You can also maintain multiple councils in different directories. One for business decisions, one for health, one for creative projects. Each directory is independent. Simple and clean.
Does it actually work?
I tested it with a real question: whether I should leave my permanent job to pursue freelancing or start my own business. That’s a genuine question I’ve been thinking about, by the way. Not just a test prompt.
The council I used for that was: Elon Musk, Commander Mark Divine, Uncle Bob Martin, Stephen Hawking and Arnold Schwarzenegger. An unusual group for a career decision, admittedly. But that was also part of the experiment: what happens when you force genuinely diverse perspectives on a personal problem?
The results were interesting. Each member gave a distinctly recognizable answer. Uncle Bob went straight to “test before you ship”: don’t quit the job before validating that there is real demand for your consulting. Arnold told me to stop waiting for permission and start the reps. Hawking reframed the entire question around the asymmetry of regret. Divine asked whether I had done the inner work before making an outer move.

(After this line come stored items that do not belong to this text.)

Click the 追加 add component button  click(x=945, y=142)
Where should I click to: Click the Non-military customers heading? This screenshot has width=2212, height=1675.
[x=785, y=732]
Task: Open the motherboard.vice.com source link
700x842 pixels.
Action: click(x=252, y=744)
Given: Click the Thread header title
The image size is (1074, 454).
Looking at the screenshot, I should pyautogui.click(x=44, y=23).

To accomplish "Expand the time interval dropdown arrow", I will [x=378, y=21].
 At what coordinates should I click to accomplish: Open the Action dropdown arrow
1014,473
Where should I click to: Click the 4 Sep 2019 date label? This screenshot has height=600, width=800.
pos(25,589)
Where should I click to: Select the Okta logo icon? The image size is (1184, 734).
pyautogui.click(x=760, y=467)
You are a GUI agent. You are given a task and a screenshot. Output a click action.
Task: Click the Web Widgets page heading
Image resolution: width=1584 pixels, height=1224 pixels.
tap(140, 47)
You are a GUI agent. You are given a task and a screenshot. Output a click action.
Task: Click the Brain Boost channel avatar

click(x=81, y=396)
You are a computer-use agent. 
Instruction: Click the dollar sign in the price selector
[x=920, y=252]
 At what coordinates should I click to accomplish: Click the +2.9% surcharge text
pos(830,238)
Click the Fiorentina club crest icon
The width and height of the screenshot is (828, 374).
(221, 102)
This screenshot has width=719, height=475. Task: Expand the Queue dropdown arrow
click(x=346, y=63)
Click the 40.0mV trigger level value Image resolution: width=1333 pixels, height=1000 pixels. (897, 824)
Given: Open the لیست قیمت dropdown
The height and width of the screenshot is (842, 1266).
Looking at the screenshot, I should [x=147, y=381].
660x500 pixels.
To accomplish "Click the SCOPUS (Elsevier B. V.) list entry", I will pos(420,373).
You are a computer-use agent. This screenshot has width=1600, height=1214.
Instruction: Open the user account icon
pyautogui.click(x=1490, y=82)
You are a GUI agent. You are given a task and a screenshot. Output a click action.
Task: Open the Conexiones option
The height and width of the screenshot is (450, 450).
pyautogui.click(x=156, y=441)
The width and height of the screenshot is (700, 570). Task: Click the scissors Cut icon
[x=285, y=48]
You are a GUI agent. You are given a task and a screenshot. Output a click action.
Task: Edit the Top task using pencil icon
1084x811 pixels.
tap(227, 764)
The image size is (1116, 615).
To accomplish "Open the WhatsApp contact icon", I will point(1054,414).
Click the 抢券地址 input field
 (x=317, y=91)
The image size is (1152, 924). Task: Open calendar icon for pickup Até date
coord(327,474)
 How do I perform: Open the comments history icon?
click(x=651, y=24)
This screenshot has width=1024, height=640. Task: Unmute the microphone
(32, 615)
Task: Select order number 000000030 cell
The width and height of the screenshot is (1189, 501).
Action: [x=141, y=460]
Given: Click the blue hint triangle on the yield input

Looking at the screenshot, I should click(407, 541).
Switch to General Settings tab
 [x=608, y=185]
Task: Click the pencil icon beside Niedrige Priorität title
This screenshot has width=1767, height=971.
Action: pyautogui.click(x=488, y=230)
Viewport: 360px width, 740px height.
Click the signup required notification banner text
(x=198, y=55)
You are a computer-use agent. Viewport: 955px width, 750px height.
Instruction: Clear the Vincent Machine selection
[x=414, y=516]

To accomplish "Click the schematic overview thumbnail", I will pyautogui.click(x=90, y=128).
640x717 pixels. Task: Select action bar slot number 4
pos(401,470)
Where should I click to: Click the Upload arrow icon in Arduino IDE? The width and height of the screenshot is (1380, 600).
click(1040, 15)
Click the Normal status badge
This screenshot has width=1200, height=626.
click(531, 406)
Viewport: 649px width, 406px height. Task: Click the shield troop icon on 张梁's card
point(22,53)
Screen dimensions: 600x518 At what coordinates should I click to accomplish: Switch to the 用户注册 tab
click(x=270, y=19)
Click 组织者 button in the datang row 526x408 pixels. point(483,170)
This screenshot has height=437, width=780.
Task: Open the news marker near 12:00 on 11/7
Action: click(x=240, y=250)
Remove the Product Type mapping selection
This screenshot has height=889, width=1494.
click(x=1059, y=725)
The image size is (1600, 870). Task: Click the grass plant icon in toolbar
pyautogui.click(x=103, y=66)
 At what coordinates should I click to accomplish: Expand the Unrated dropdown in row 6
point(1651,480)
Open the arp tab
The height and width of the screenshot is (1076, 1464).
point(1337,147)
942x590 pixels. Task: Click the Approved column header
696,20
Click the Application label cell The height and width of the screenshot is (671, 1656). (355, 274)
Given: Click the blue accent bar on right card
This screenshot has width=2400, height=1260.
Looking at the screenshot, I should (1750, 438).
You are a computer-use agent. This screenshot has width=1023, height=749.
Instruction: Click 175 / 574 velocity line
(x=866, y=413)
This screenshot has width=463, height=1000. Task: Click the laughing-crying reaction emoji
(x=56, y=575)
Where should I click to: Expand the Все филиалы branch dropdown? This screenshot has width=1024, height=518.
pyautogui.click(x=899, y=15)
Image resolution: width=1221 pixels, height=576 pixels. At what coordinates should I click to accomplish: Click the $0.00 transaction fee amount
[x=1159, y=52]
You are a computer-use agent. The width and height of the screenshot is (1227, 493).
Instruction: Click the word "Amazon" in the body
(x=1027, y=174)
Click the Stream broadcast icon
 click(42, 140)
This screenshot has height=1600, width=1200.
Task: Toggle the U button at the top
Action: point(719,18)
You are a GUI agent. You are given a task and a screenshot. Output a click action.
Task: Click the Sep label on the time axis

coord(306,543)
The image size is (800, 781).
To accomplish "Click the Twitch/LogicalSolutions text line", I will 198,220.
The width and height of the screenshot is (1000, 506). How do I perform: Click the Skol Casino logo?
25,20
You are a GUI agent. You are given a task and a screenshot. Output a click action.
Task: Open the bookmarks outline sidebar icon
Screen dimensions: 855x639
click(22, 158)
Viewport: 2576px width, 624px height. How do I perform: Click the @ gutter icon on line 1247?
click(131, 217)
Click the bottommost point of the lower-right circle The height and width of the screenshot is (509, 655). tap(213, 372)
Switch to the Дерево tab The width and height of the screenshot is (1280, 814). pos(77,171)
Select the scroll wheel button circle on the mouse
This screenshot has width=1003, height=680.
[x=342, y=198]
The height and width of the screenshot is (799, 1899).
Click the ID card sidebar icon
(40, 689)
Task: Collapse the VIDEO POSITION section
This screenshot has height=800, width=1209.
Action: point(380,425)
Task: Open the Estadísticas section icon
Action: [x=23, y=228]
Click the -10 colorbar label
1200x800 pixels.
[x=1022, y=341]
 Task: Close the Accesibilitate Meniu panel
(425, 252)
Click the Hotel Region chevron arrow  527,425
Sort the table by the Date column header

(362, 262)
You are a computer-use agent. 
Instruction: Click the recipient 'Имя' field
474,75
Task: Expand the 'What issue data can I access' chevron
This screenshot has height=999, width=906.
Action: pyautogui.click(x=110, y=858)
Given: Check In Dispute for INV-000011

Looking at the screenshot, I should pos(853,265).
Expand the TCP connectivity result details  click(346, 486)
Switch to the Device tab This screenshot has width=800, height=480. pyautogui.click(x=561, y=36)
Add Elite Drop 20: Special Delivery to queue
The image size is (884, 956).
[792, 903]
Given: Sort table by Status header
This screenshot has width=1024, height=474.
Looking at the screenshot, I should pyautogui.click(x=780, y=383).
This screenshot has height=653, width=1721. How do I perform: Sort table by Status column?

The peer feedback round is where it got genuinely useful. One member pushed back on another’s emphasis on urgency, pointing out that certainty and correctness are not the same thing. Another challenged the “build an audience first” framing, arguing that stars and followers don’t pay for hosting time or motivation. These were not generic observations; they were the kinds of tensions that actually matter for this kind of decision.
The synthesis then called out the sharpest disagreement explicitly: should you charge before you have an audience, or build the community first? And rather than smoothing it over, it named both positions and explained why both had merit in different situations.
That’s actually how you want an advisory council to behave. Not consensus. Productive tension.
The Code
The skills are just Markdown files with structured instructions. No external dependencies, no API keys to manage, no hosted service. Two .skill files and a pile of .md profiles per council. The whole thing lives in your local directory and everything is automatically tracked in git if you want it to be.
The repo is on GitHub at Napoleon Hill’s Imaginary Master Mind Group. The README describes the full setup and the CLAUDE.md provides additional context for Claude itself when working in the repo, including what behaviours to preserve when the skills are modified.
Conclusion
I’ll be honest, when I started this I wasn’t entirely sure it would produce anything more than generic advice dressed up in famous names. I was wrong. The combination of well-researched profiles, forced anonymity during the deliberation phase, and an explicit synthesis that doesn’t paper over disagreements produces something qualitatively different from just asking Claude “what should I do.”
The perspective-taking is real. The tensions between members are real. And the synthesis is genuinely useful as a way of mapping the decision space before you have to make a call.
Is it Napoleon Hill’s meditation practice? No. Is it a useful tool for structured multi-perspective thinking? Yeah, I think it actually is.
If you try it, let me know how it goes. And yes, the single other reader of this blog besides myself: I’m talking to you.